Problem details.
Please rescale only the data from the line containing "Where should I click to: Click the" down to the line containing "click(x=293, y=45)", both included, by writing those lines out again with their requests and multiplying each click coordinate in the answers by 2.15, rounded to whole numbers with halves going up. Leave the pictures out of your answer.

Input data.

——————————

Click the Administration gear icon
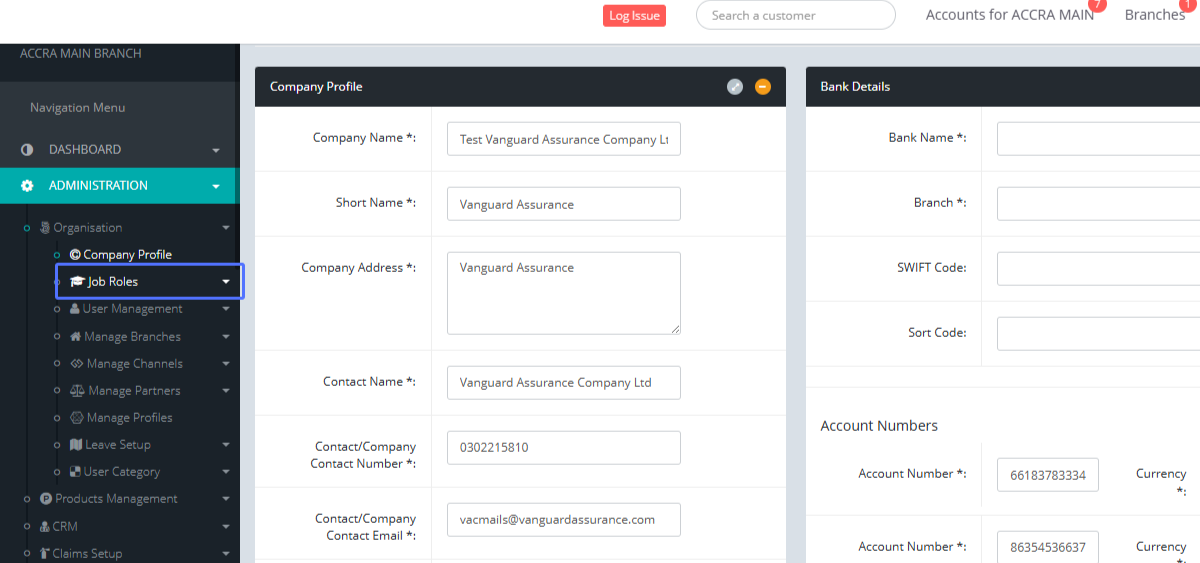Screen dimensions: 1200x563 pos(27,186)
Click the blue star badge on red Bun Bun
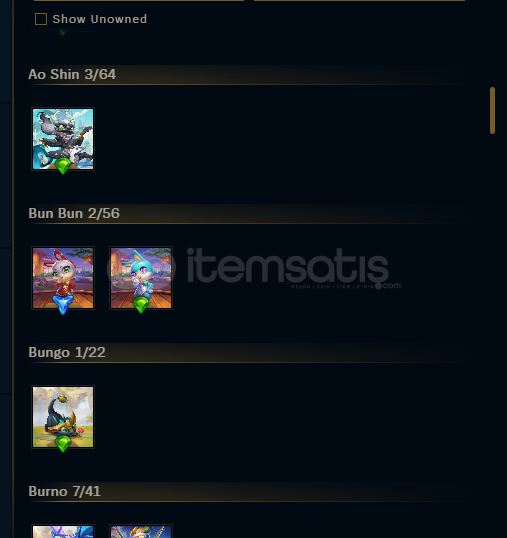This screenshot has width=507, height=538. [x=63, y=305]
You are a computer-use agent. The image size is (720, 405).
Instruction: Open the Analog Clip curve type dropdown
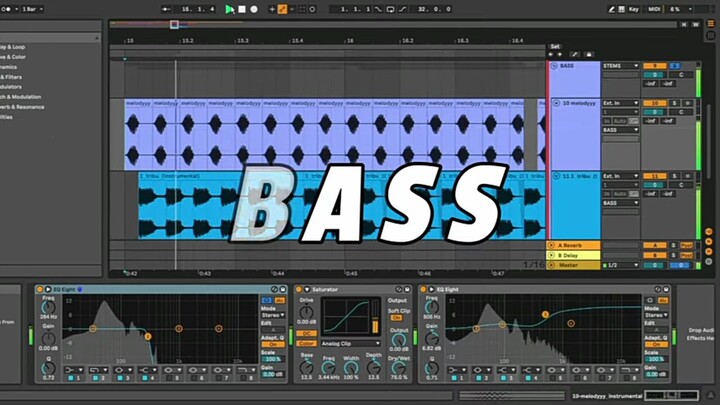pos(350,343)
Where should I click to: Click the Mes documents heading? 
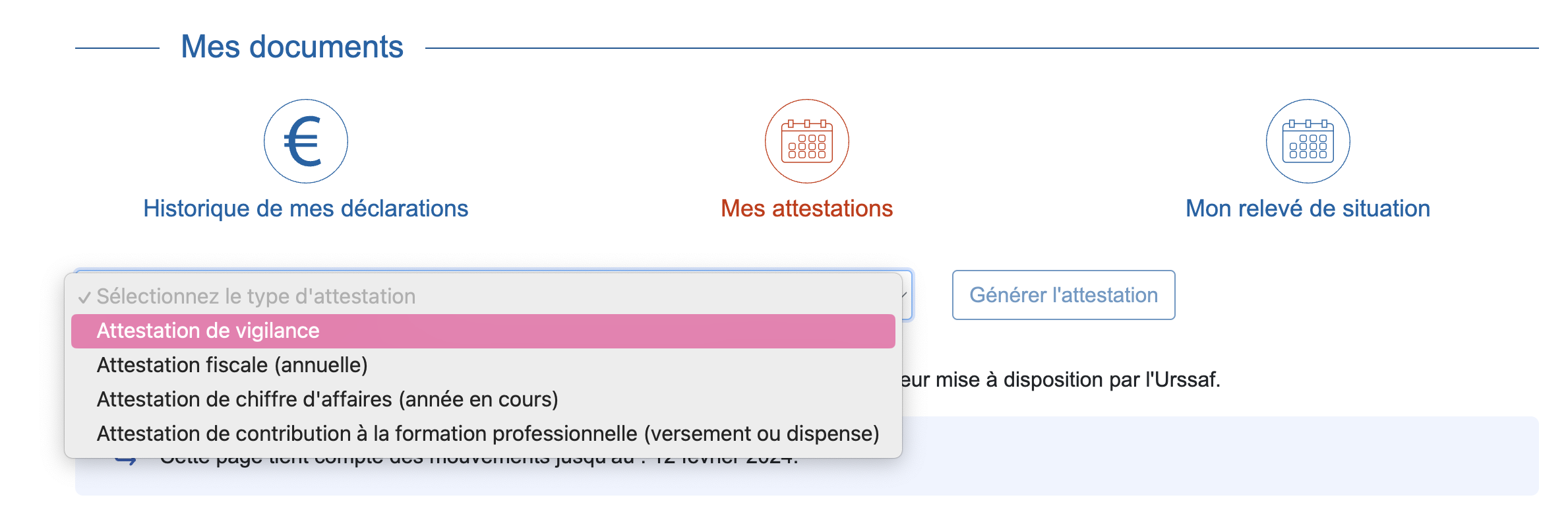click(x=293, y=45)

——————————

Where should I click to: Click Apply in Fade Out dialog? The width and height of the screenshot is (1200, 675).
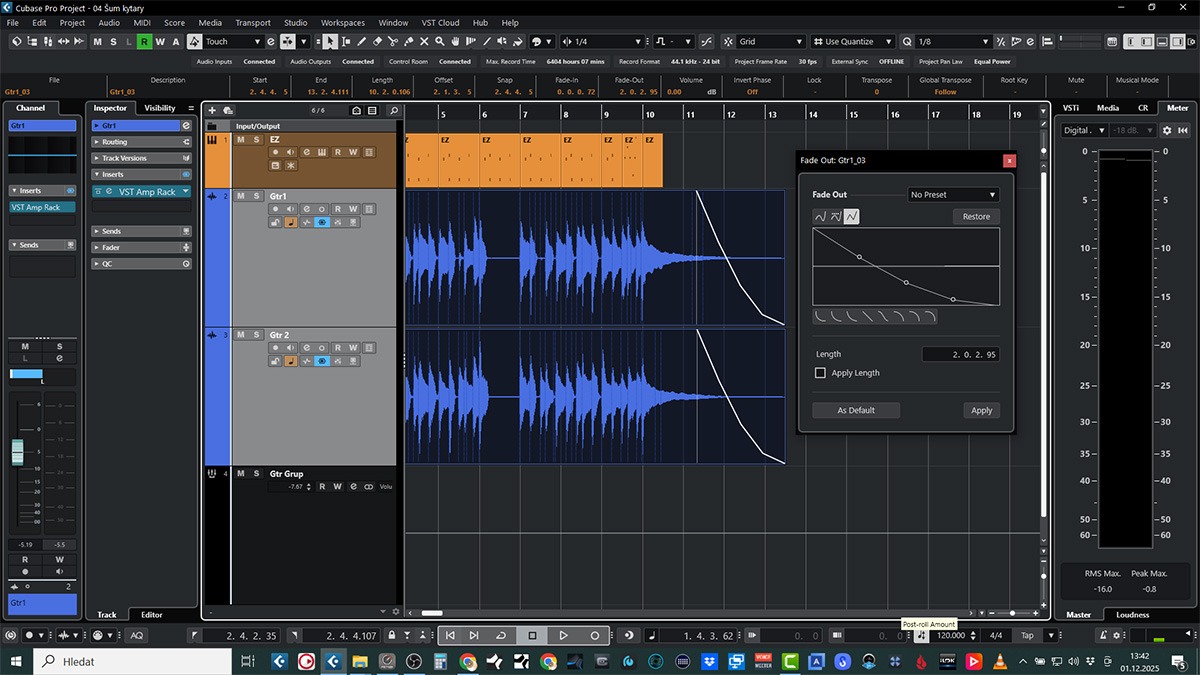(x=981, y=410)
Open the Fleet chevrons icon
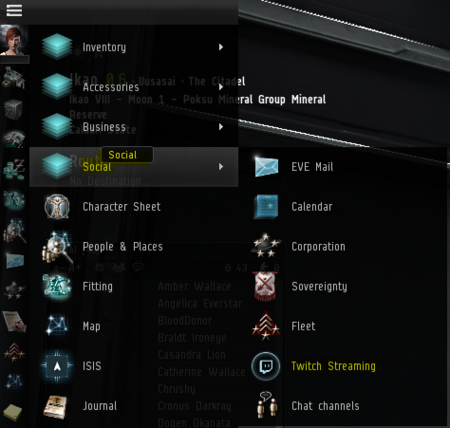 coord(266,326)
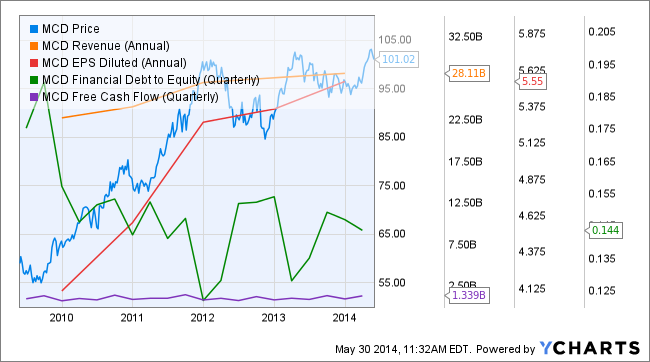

——————————

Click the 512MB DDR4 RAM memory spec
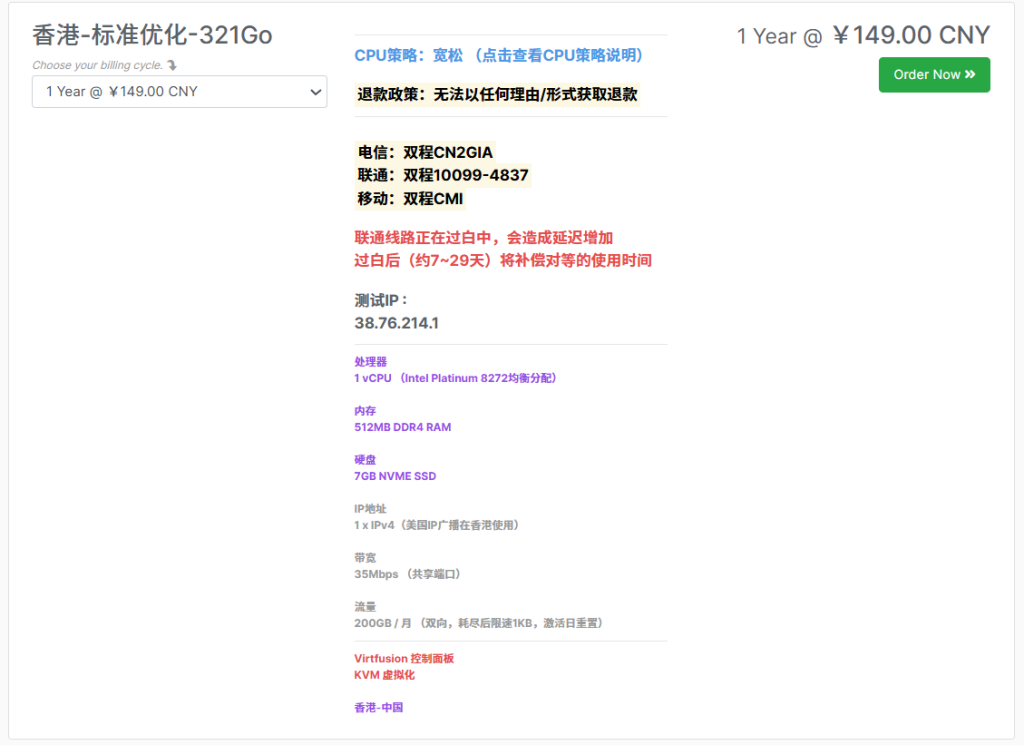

——————————

In response.
Where should I click to: Click the Mes documents heading? 
click(x=630, y=97)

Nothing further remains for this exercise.